Ultra-low-cost carrier, or ULCC, Spirit Airlines (NYSE:SAVE) has been hit by a wave of selling pressure this week, after announcing that its largest shareholder -- private equity firm Indigo Partners -- is planning to liquidate its stake in the airline. Spirit Chairman William Franke is the managing partner of Indigo, and he (along with another Indigo partner) will step down from the Spirit board in connection with the stock sale.
Indigo Partners has had a major ownership position in Spirit Airlines since 2006, and has been instrumental in overseeing the company's successful transition to the ULCC business model. However, its exit from Spirit should not be seen as a sign that Spirit has peaked. Indigo appears to be selling its stake in Spirit in order to chase an even bigger opportunity: Republic Airways (NASDAQOTH:RJETQ) subsidiary Frontier Airlines.
Republic put Frontier up on the auction block in late 2011, but has delayed the sale process several times in order to make progress with Frontier's restructuring process. Frontier is now a budding ULCC in its own right, albeit one that is much less profitable than Spirit. Indigo's exit from Spirit Airlines is more appropriately viewed as a validation of the ULCC business model than a criticism of Spirit's prospects.
Last week, Republic Airways announced that it had finally agreed on a non-binding term sheet with a prospective buyer for Frontier. I first recommended Republic as a "spin-off value play" back in February due to the impending sale or spin-off of Frontier. Indeed, Republic shares have responded by gaining more than 40% since then.
Due to confidentiality agreements, Republic has been unable to announce the identity of the potential buyer or the terms being discussed. However, based on the timing of Indigo's decision to sell its stake in Spirit and a little bit of investigative reporting by The Wall Street Journal, it is now clear that Indigo is the prospective buyer of Frontier.

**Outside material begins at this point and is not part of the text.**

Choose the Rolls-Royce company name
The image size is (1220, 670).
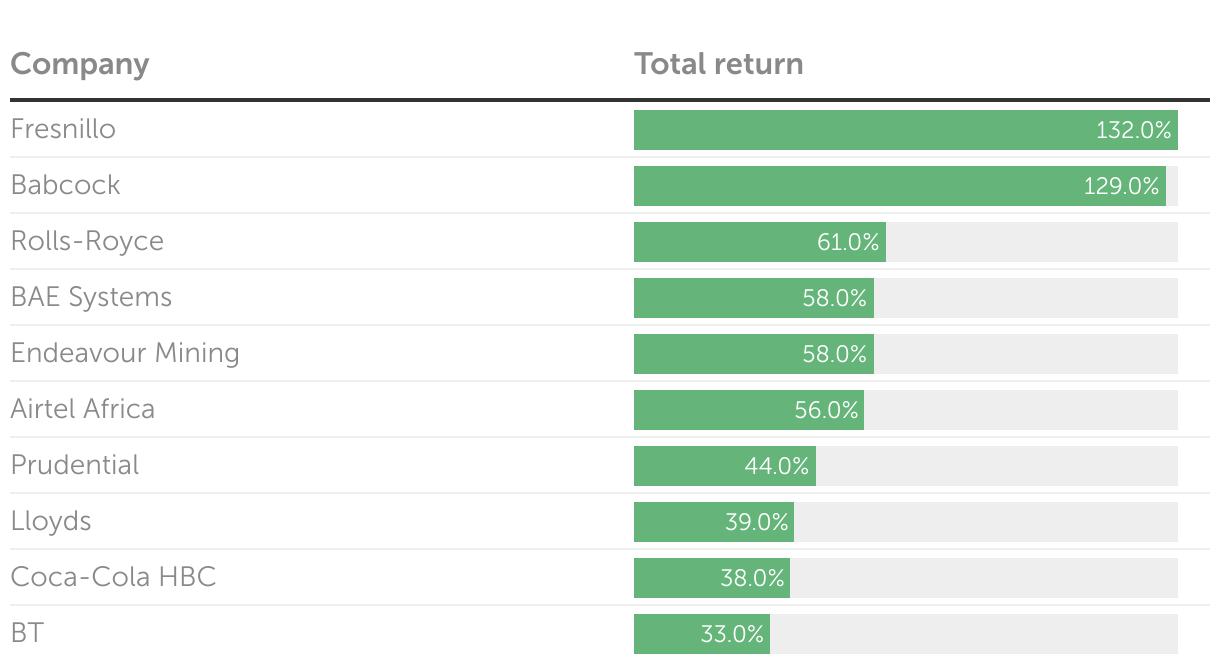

The opportunity at Frontier is big. Frontier had revenue of $1.4 billion last year, putting it at roughly the same scale as Spirit. However, whereas Spirit has one of the highest pre-tax margins in the airline industry, Frontier is barely profitable. The main difference is that Frontier has higher non-fuel unit costs than Spirit. Yet if a buyer can find ways to continue cutting costs at Frontier, the company has the potential for substantial margin expansion, creating lots of value for owners.
No real threat
Indigo's interest in Frontier over Spirit suggests that it sees more opportunity to create value there, but that is a testament to Frontier's upside rather than a "warning sign" for other Spirit shareholders. That said, is it possible that Frontier -- under Franke's leadership -- could become a serious threat to Spirit as it completes its transition to the ULCC model? Some analysts have recently expressed concern that Franke could use his knowledge of Spirit's business to make Frontier a formidable competitor.
There are two important reasons to believe that Spirit shareholders should not be concerned about the competitive threat from Frontier. First, as noted above, Spirit still has a significant cost advantage over Frontier. Spirit is continuing to find ways to reduce it costs, such as shifting its fleet mix toward Airbus A320s and A321s rather than A319s. The A320s are more than 20% bigger in terms of seating capacity in Spirit's typical configuration, allowing Spirit to spread its fixed costs over more seats. The A321s are even larger, offering additional cost benefits.
Spirit's cost initiatives create a moving target for Frontier, meaning that it will take Frontier several years to close the cost gap (if it does at all). In the meantime, it would be foolish for Frontier to try to compete directly with Spirit. Indeed, Frontier has been focusing its new route plans on markets without other commercial service, including Wilmington, Del. and Trenton, N.J.
Second, the market opportunity for Spirit and Frontier is very large, meaning that the two should be able to grow for many years without stepping on each others' toes. Earlier this year, Spirit's management team estimated that there were more than 400 potential new route opportunities that could produce an operating margin of at least 14% for the carrier. That easily swamps Spirit's ability to grow for the next five or even 10 years. In other words, Spirit could keep growing 15%-20% a year through the end of the decade even with Frontier as a direct competitor.
Spirit Airlines has been one of the most successful airlines in the U.S. in the last few years, and that's driven its stock price up by more than 100% since its IPO in 2011. This week's pullback presents a good opportunity for investors who have missed out on Spirit's run so far. Spirit's largest shareholder may be selling, but only because it wants to copy Spirit's profitable business model at Frontier Airlines.